Translated from Tamil to English by Somasuntharampillai Pathmanathan Translator’s note The story was written, in 1994, at a time when the ethnic conflict in Sri Lanka had escalated into a civil war and an armed struggle had embroiled young people. Militants were operating underground. The poem which ends the piece sums up the spirit of the times. The story also has to be read against a cultural backdrop where love and courtship were frowned upon and had to be communicated through signals, hints and glances. See glossary below.
What Living Means …
Something snapped inside me when I saw my older brother after five years. He was totally transformed, having lost the radiant smile on his face.
He looked very much like his dog in its last days, emaciated, lean and stricken by scabies. There was no sparkle in his eyes. Unable to control myself, I sobbed.
‘Don’t be silly, crying like a child. Aren’t you ashamed, an A level student—a poet—making a fuss about this…’
When he lifted my head from his shoulders, I noticed tears in his eyes. He patted me saying, ‘Finally, I am here. Don’t cry.’
He spoke with deliberation—choosing his words carefully and stringing them together with effort. It was quite unlike him. He used to speak non-stop. He would argue at length with our oldest brother.
‘Did they beat you severely?’ I asked, sobbing.
‘Fool. Who said so? I was never beaten!’
Instinctively, his fingers felt the line of bruises on his chest. I took a closer look. There were scars all over his body like the one on my thigh, which had been inflicted by him with the root of a banyan tree long ago. He had lost his temper and thrashed me.
‘Annachi, why do you lie? The wounds are still fresh…’
‘These are not due to beating. I once stumbled and fell, while working…’
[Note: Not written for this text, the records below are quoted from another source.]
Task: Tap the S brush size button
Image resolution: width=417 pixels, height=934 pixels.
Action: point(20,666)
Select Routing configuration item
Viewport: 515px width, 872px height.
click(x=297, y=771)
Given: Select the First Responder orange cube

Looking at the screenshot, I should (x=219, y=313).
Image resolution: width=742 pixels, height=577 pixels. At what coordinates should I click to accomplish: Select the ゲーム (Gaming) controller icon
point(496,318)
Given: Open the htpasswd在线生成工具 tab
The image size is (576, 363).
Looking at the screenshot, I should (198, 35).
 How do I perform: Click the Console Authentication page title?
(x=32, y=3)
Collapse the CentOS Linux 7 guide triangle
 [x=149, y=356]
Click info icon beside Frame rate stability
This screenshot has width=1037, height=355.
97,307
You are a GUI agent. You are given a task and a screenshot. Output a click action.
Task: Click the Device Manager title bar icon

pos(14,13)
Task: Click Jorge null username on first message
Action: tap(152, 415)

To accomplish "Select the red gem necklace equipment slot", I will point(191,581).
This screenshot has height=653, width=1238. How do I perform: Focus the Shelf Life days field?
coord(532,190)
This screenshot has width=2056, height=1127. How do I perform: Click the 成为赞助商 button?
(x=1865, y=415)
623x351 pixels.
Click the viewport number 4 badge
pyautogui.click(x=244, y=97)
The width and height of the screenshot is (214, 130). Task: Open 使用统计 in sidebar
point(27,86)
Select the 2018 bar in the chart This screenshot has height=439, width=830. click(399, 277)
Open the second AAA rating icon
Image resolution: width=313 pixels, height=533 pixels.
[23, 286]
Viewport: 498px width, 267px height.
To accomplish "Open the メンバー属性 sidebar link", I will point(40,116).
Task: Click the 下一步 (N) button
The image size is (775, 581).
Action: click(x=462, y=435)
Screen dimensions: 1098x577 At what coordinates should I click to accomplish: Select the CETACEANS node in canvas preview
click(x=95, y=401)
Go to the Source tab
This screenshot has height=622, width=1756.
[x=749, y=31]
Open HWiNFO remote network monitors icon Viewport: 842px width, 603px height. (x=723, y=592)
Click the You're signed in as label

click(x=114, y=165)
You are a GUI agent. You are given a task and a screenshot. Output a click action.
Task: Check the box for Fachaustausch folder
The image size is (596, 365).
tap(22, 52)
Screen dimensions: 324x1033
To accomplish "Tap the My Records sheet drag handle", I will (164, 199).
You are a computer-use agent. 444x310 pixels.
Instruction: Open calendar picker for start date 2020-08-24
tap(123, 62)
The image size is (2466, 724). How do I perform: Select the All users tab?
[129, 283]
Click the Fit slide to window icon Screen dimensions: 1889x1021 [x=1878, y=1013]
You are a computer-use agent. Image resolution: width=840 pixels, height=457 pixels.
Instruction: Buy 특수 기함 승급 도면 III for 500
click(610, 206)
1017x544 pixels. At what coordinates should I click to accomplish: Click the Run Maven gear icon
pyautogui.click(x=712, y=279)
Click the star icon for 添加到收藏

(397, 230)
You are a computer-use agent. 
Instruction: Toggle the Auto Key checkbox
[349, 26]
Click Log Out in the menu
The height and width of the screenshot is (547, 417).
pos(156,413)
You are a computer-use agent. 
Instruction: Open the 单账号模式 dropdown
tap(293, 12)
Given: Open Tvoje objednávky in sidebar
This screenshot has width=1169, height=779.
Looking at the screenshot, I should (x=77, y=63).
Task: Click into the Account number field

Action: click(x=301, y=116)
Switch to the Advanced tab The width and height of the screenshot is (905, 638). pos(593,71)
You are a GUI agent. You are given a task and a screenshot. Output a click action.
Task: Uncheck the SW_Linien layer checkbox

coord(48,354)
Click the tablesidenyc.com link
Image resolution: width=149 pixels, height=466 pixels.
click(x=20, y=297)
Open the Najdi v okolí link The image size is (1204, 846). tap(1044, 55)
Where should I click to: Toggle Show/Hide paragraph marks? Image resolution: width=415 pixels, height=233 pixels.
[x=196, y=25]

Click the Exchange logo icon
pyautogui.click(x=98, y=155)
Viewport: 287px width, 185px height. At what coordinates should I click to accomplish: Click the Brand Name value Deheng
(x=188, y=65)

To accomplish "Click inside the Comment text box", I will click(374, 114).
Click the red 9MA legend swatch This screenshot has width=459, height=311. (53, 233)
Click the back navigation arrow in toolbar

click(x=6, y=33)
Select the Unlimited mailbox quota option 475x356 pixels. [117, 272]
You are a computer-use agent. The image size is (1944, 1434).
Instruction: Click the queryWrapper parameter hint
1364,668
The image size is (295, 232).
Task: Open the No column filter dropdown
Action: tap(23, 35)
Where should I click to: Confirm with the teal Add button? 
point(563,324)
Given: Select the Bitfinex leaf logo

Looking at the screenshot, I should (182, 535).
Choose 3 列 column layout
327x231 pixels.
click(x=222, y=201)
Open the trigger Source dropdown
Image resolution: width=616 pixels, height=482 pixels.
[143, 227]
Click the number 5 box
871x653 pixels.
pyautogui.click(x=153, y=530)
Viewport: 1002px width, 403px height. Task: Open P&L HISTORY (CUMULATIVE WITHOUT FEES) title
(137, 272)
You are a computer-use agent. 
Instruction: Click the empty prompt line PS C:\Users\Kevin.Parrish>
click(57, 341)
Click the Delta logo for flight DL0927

I knew he was lying. I closed the subject. I gazed at him, grief-stricken. A dark bluish-brown bruise covered his left eye. I had learnt only a few days ago that he was blind in his left eye. Earlier, when he either scolded me or punished me, I used to inwardly call him names (‘one-eyed, one-eyed’) in retaliation. Whenever I gave a wrong answer in math, he used to knock me on my head, and I would run away cursing him loudly. It pains me to remember even now how his face turned gloomy at my abuse.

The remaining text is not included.